= Bolognese Swordsmanship =

Historical swordsmanship tradition

Bolognese Swordsmanship, also sometimes known as the Dardi school, is a tradition within the Italian school of swordsmanship which is based on the surviving fencing treatises published by several 16th century fencing masters of Bologna,
As early as the 14th century several fencing masters were living and teaching in the city: a maestro Rosolino in 1338, a maestro Nerio in 1354, and a maestro Francesco in 1385.

==Overview==
The Dardi school is named after Lippo Bartolomeo Dardi, a professor of mathematics and astronomy at the University of Bologna, who was licensed as a fencing master and founded a fencing school in Bologna in 1415, just a few years after Fiore dei Liberi had completed his Fior di Battaglia. The Dardi School constituted both the last great medieval Western martial arts tradition as well as the first great Renaissance tradition, embracing both armed and unarmed combat.

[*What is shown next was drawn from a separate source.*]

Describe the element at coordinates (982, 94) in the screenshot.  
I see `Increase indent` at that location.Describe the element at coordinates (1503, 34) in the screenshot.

No manuscript ascribed to Dardi himself survives, although his tradition became the foundation for the work of Antonio Francesco Manciolino and Achille Marozzo, both possibly students of famed Bolognese master Guido Antonio de Luca.

The Bolognese masters whose treatises have survived shared a greater consistency of style, terminology and pedagogy with each other than with fencing masters of the period from other parts of Italy, thus justifying their treatment as a single school. The Dardi school focused primarily the single-handed spada da lato (side-sword) still used for both cutting and thrusting.
The side-sword was used in combination with various defensive weapons, including a shield (brocchiero, rotella or targa), a dagger, a gauntlet or a cape. The two-handed sword or spadone was also still taught, although losing its prominence. In addition, instruction on fighting with the poleaxe and other polearms was given.

==Sources==

A treatise on the gintilissima arte del schirmire ("most noble art of fencing") by a "Bolognese anonymous" (Anonimo Bolognese) was edited by Rubboli and Cesari (2005). It is dated to the "very first years of the 1500s" by the editors, but others have placed it closer to 1550.
It is a compilation preserved in a single manuscript version (in two parts), mss. 345/6 of the Biblioteca Classense in Ravenna.

The Opera Nova of Antonio Manciolino was apparently first published in the early 1520s, but only a copy of the likely second edition, "newly revised and printed" in 1531, has survived. It was dedicated to Luis Fernández de Córdoba, Duke of Sessa (d. 1526),
mentioned as imperial ambassador to Pope Adrian VI (r. 1522/23).

Opera Nova dell'arte delle armi ("New Treatise on the Art of Arms") by Achille Marozzo was published in 1536 in Modena, dedicated to Count Rangoni. Considered the most important work on Italian fencing of the 16th century, it exemplifies techniques about fighting in a judicial duel with all the major weapons of the times and includes a large section on the conventions and rules of the duel.

Angelo Viggiani's Lo Schermo was written around 1550 and published posthumously, ca. 1575.

Giovanni dall'Agocchie, Dell'Arte di Scrimia, 1572. This work is unusually clear, a significant amount of material on the theory of swordsmanship along with many specific descriptions of the fundamentals.

Girolamo Cavalcabo (Hieronyme Calvacabo, Hieronimo Cavalcabo) was trained in the Bolognese school of fencing, possibly under Angelo Viggiani dal Montone, and seems to have traveled to London, England in the 1580s or 1590s. While in London, he wrote a treatise on the use of the rapier entitled Nobilissimo discorso intorno il schermo ("Most Noble Discourse on Defense"), published in 1597. In the early 17th century, he served as fencing master at the court of Henry IV to Louis the Dauphin, later Louis XIII.